- Recorded information:
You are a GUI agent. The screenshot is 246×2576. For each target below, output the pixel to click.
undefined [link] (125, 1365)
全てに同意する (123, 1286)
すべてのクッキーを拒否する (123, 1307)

---

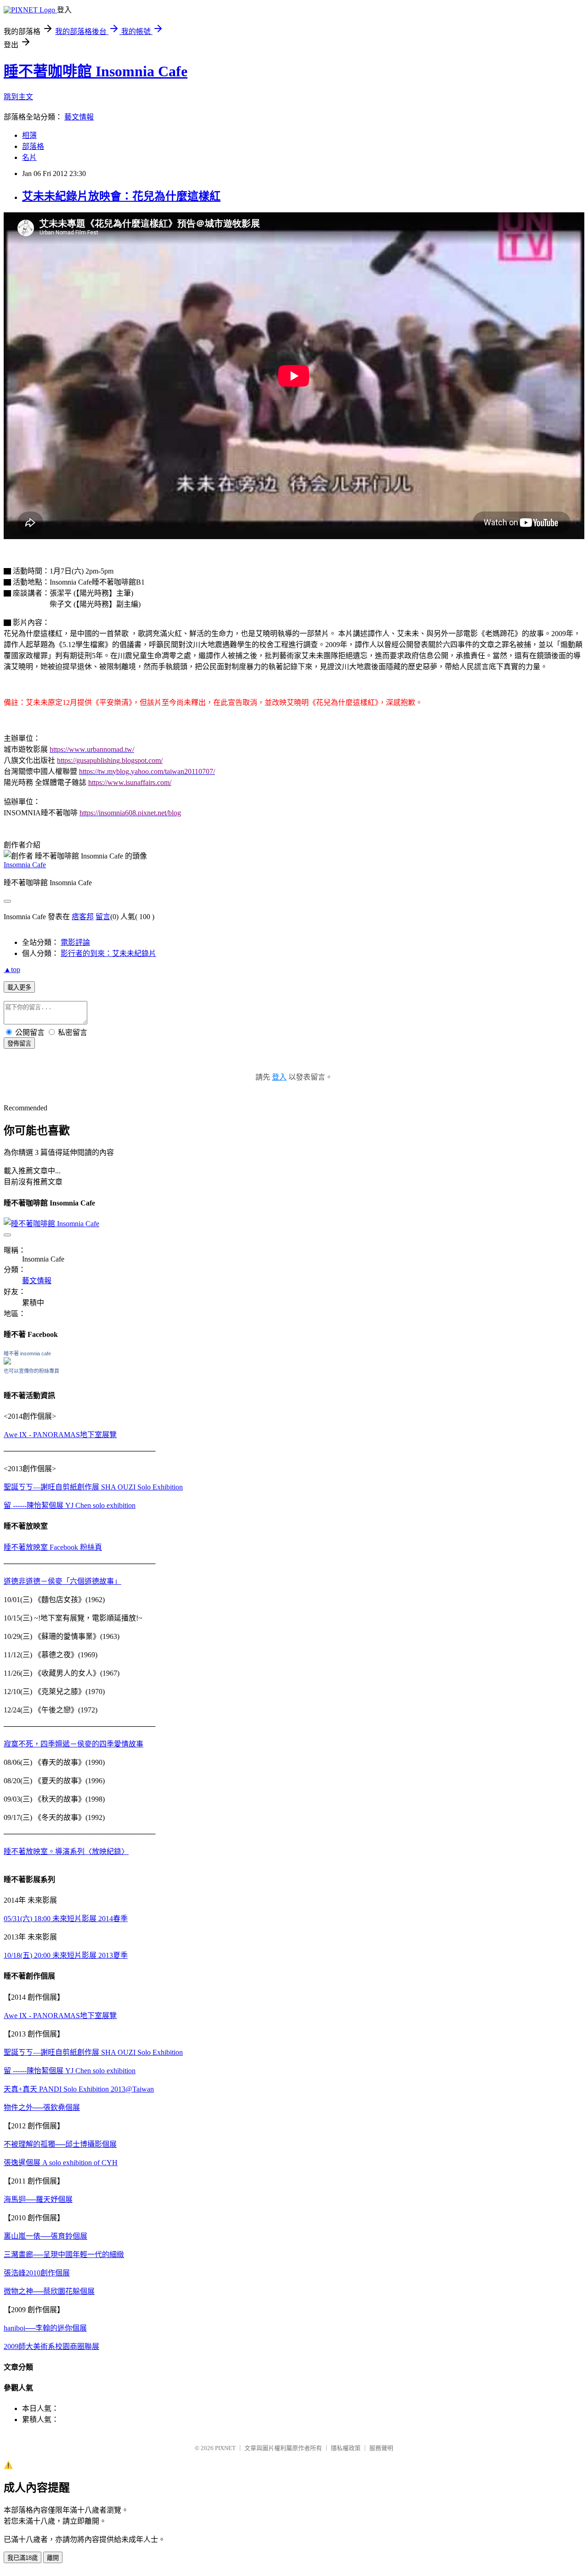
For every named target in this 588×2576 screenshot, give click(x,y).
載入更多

==

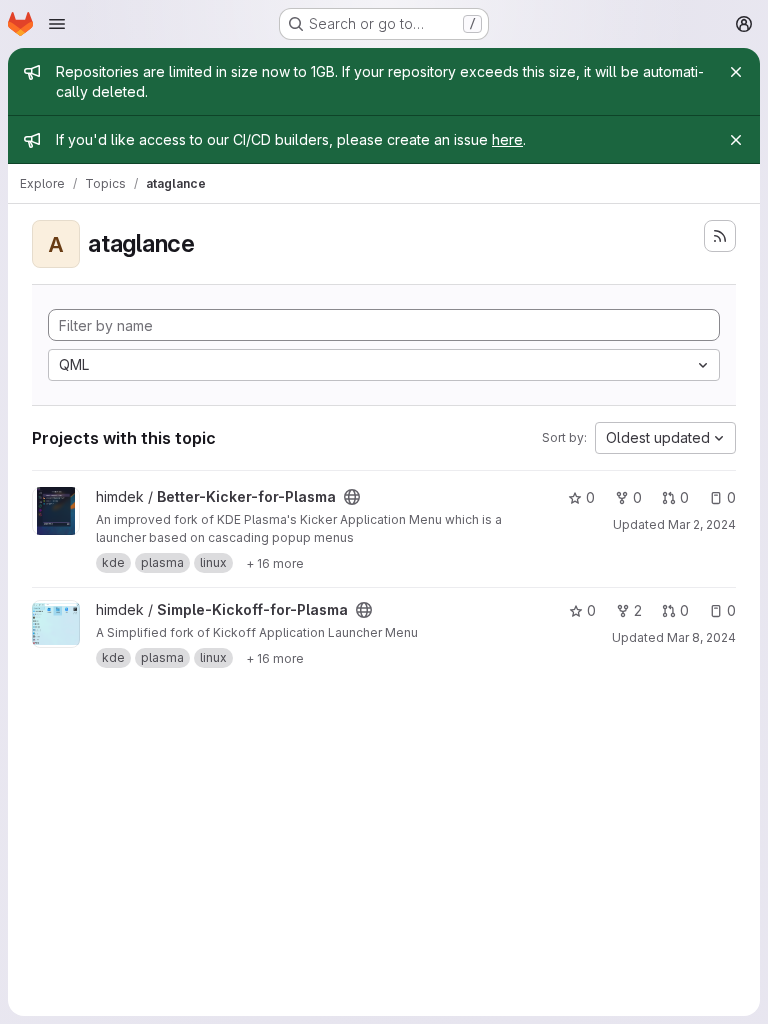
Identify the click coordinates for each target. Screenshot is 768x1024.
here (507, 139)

- The problem: Which lines in the records above contain the string "each"? Copy them.

- Task result:
You are a GUI agent. The screenshot is 246×2576. For each target below, output the pixel to click.
Identify the click coordinates for each target. Screenshot is 768x1024.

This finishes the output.